T2-associated diseases: focus on the comorbid patient

Abstract

T2-associated diseases are a group of heterogeneous immune-mediated diseases such as bronchial asthma (BA), chronic rhinosinusitis with nasal polyps (CRSwNP), atopic dermatitis (AD), based common pathogenetic mechanisms with the type 2 immune response (T2 inflammation). Interleukins 4 and 13 (IL-4, IL-13) play a key role in T2 inflammation, activating multiple mediators and types of cell, participating in the differentiation of T-lymphocytes and switching B-lymphocytes to the production of specific immunoglobulin E (IgE), promote migration eosinophils in tissue and airway remodeling. Taking into account pathogenesis of the T2-related diseases and presence of comorbid diseases is a strategically important goal for the optimal targeted therapy.

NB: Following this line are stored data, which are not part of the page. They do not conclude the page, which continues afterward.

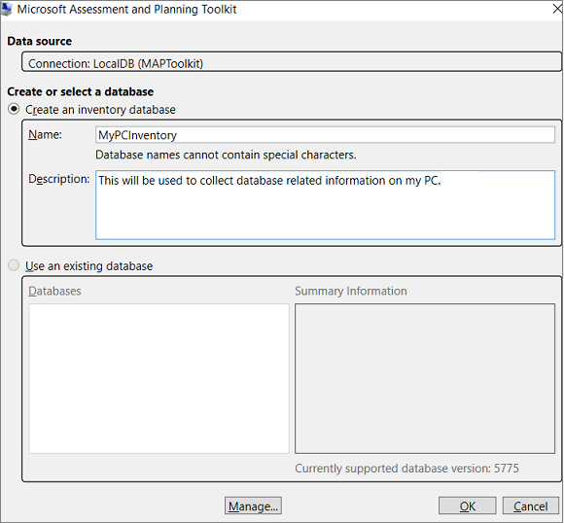The width and height of the screenshot is (564, 523).
Task: Click the Name: field label
Action: click(x=45, y=134)
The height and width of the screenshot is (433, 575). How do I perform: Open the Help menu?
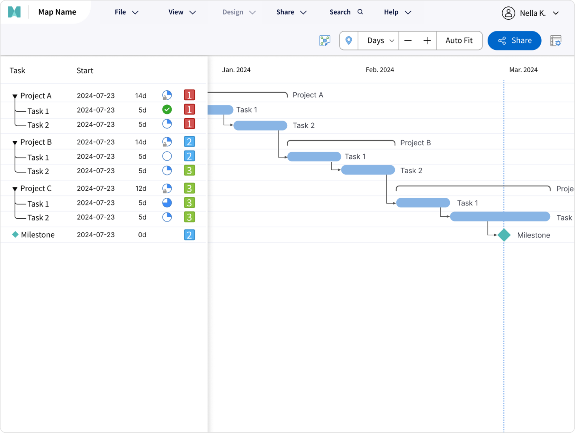click(x=397, y=12)
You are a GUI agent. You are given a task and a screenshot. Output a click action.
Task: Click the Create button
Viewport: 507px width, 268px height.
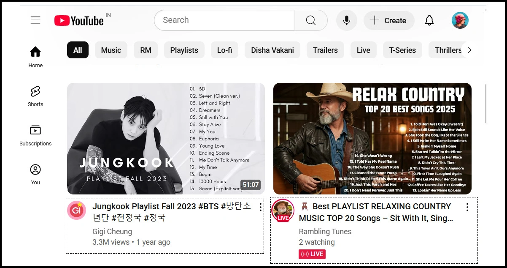coord(388,20)
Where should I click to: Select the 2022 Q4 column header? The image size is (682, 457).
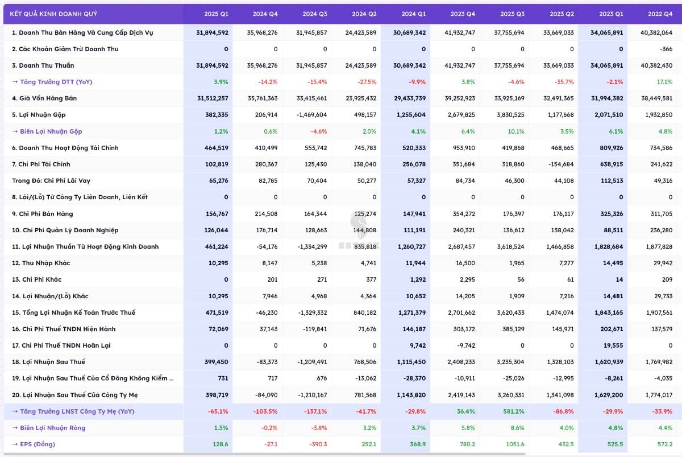pyautogui.click(x=660, y=14)
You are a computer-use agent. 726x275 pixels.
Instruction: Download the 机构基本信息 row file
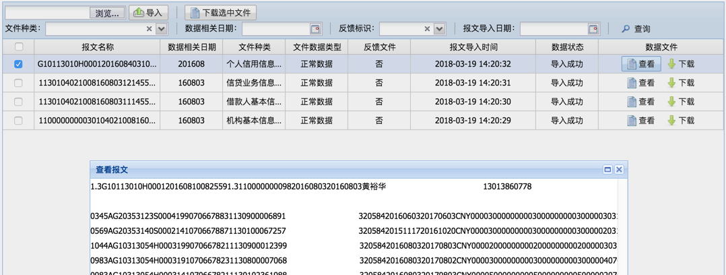point(680,121)

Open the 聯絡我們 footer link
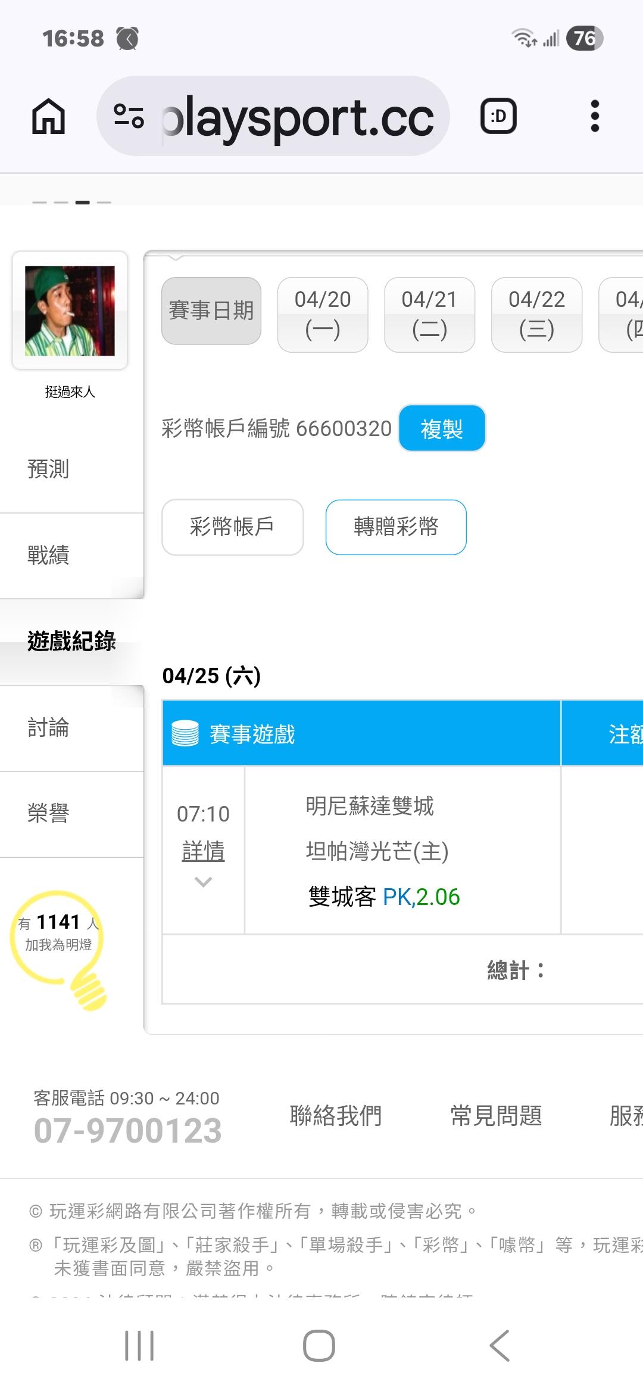[x=336, y=1115]
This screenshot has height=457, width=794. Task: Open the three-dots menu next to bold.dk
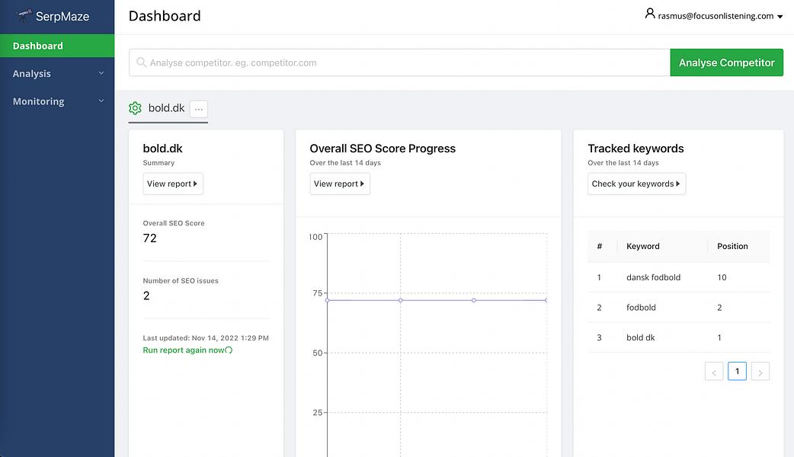[x=199, y=109]
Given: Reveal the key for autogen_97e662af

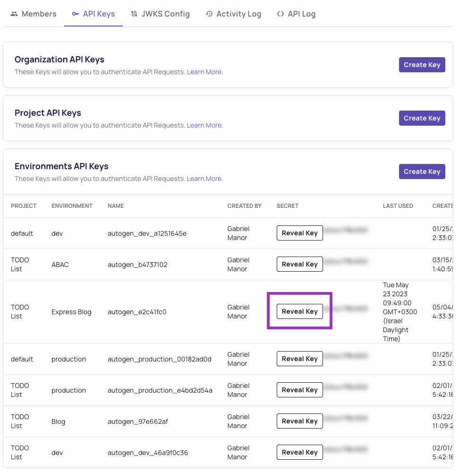Looking at the screenshot, I should 299,421.
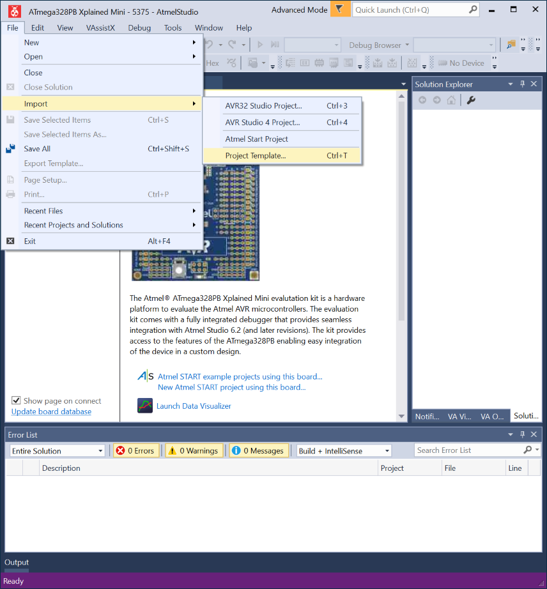Choose Project Template from Import submenu

click(256, 155)
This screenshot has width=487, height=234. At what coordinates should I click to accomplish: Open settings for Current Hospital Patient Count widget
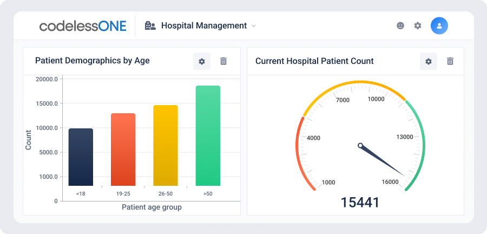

The article discusses the contemporary terminology of T2 inflammation, key cytokines involved in the pathogenesis of atopic diseases, biomarkers of T2 inflammation as criteria for proving T2 inflammation, the place of anti-IL-4/IL-13 targeted biological therapy in international Guidelines for the treatment of severe BA GINA 2020 and EACCI 2020 recommendations, the effect of dupilumab on such clinically significant outcomes as a decrease in the frequency of severe exacerbations and an improvement in lung function, a decrease in the need for oral glucocorticosteroids (GCS) in patients with BA, the evidence base for dupilumab in patients with CRSwNP and AD, as well as further promising research directions for use antiIL-4/IL-13 targeted therapy.